▶ _What the exercise asks_
Please reproduce exactly, and only, the lines from the one with "The height and width of the screenshot is (764, 1484)." through the last line of the listing below, both ends included, leaving out the pictures.

▶ _Extracted entries_

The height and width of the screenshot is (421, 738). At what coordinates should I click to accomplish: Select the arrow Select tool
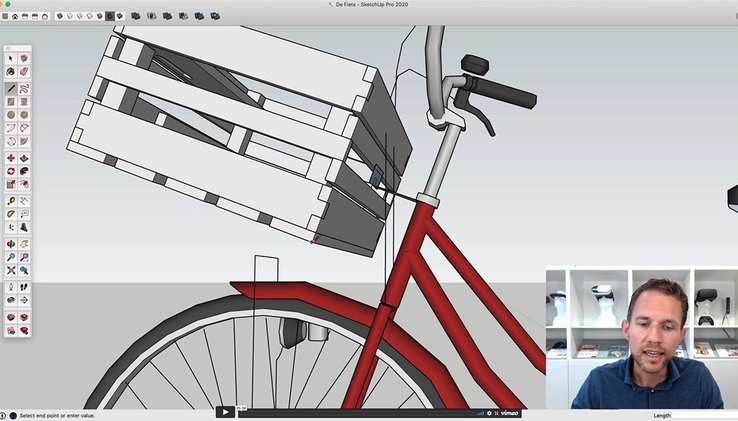point(11,59)
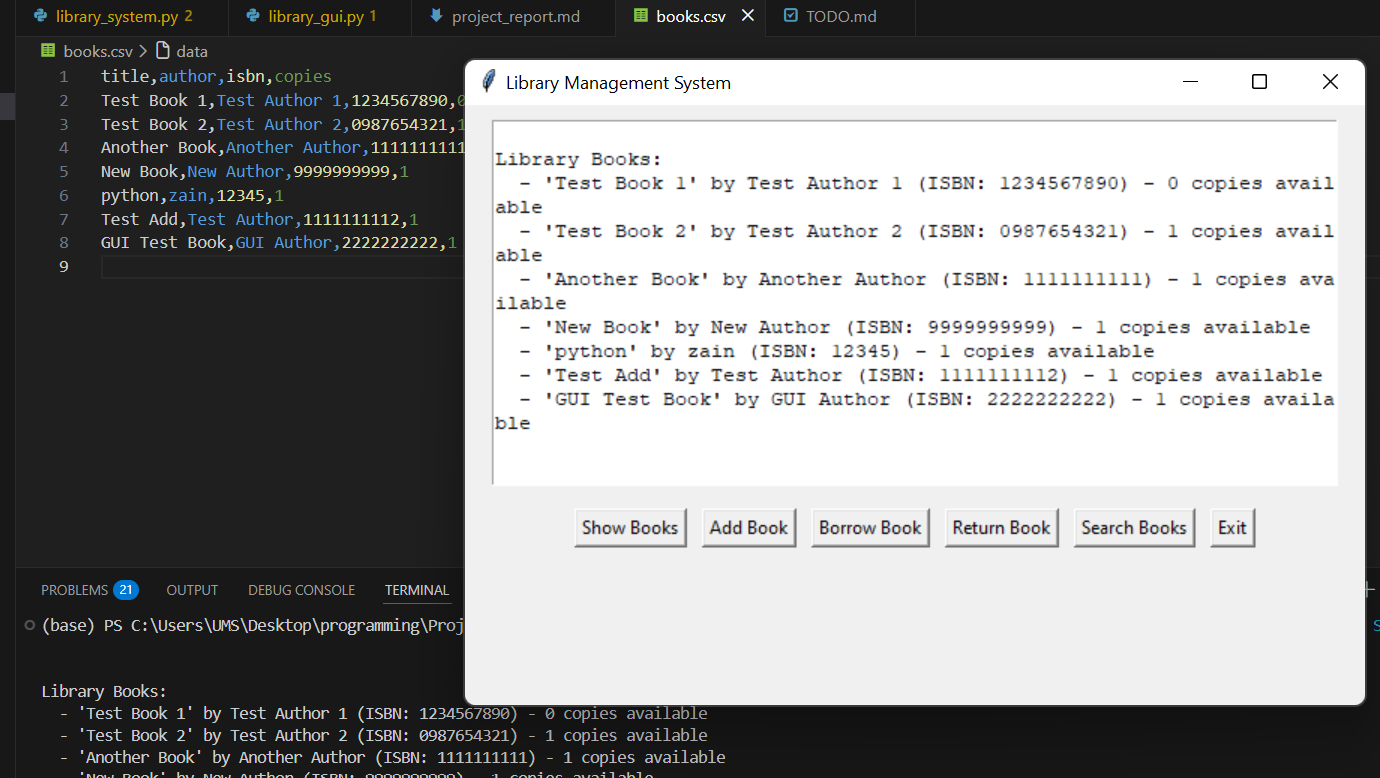Click the Python feather icon in Library Management System titlebar
This screenshot has width=1380, height=778.
(487, 81)
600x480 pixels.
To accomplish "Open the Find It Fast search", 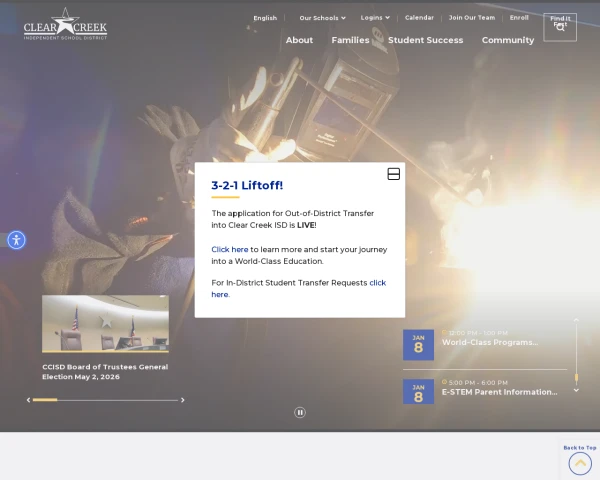I will point(560,27).
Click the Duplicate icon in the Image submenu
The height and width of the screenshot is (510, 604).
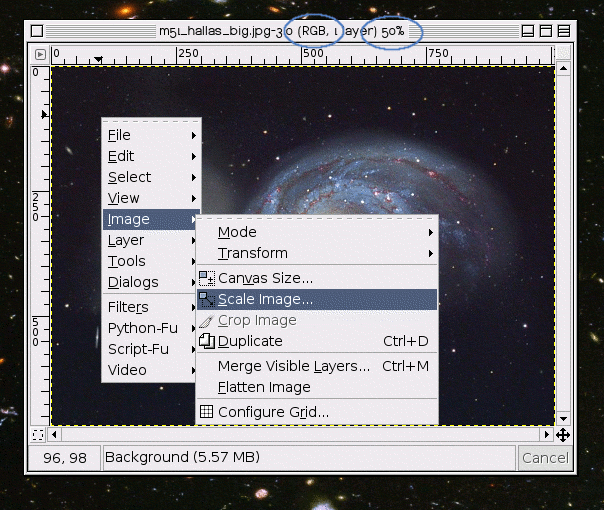(207, 341)
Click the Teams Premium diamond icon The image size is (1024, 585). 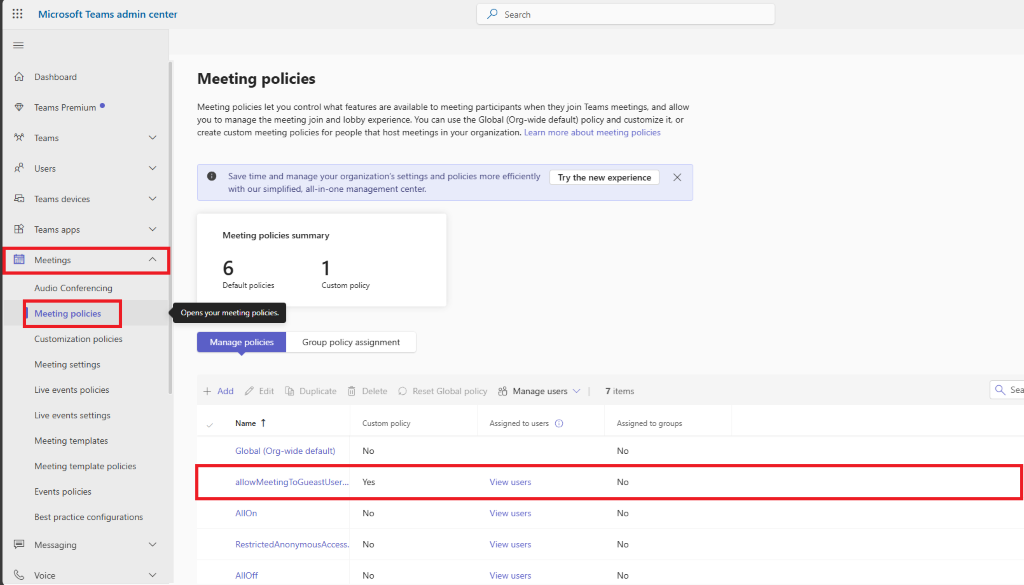(19, 107)
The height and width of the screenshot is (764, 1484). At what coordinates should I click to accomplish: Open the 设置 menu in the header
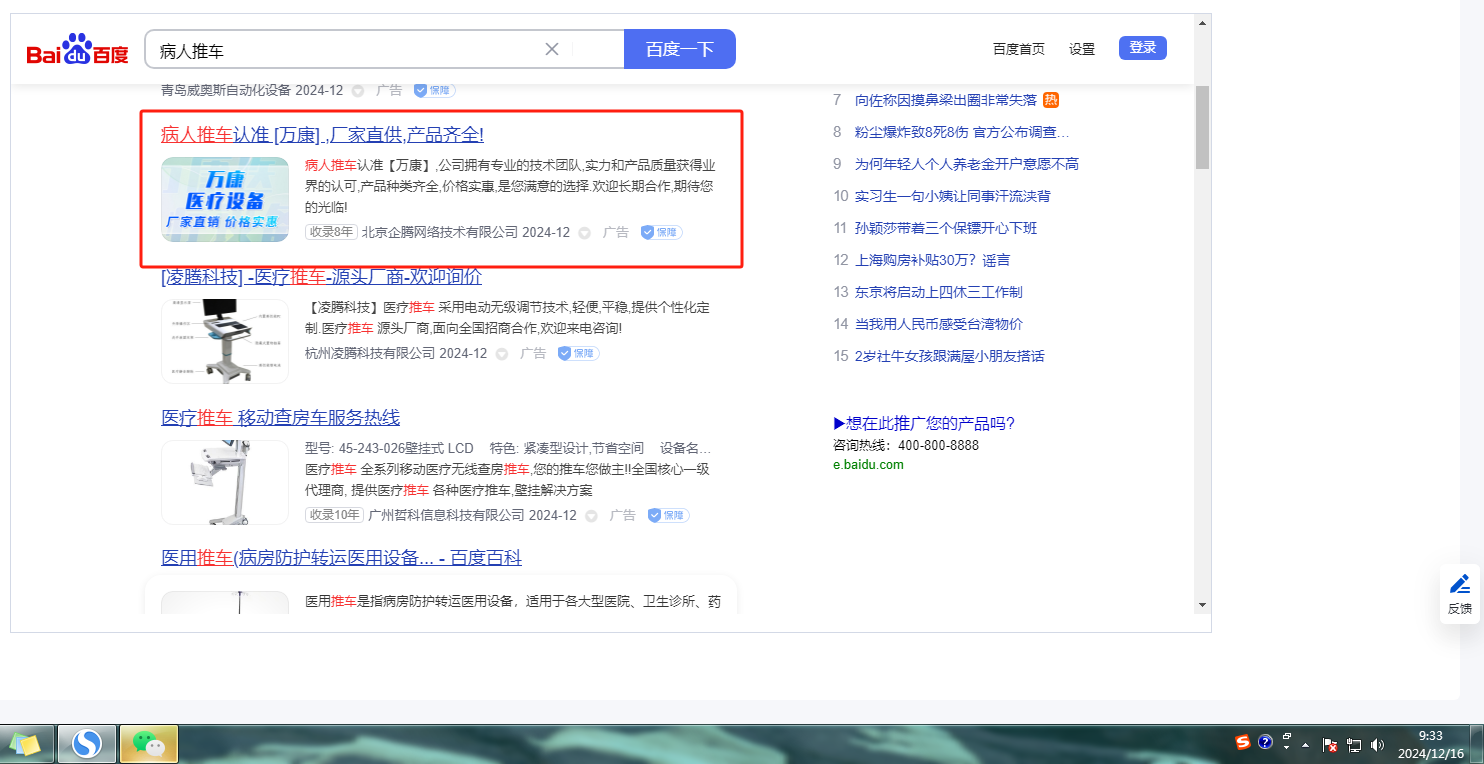coord(1081,49)
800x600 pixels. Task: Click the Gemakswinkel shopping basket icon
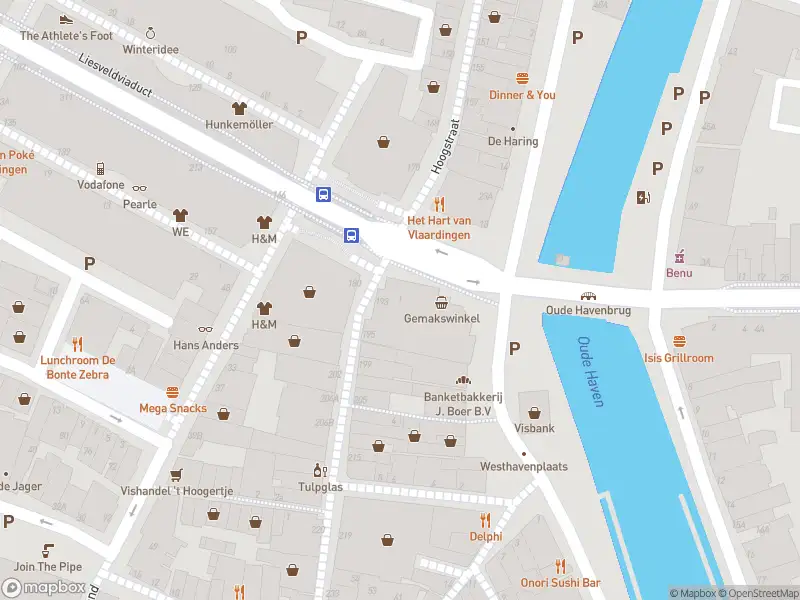(x=442, y=303)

▶ _Answer section_
The height and width of the screenshot is (764, 1484). At what coordinates should I click to accomplish: Open the 设置 menu in the header
coord(1081,49)
800x600 pixels. Task: Click the Gemakswinkel shopping basket icon
(x=442, y=303)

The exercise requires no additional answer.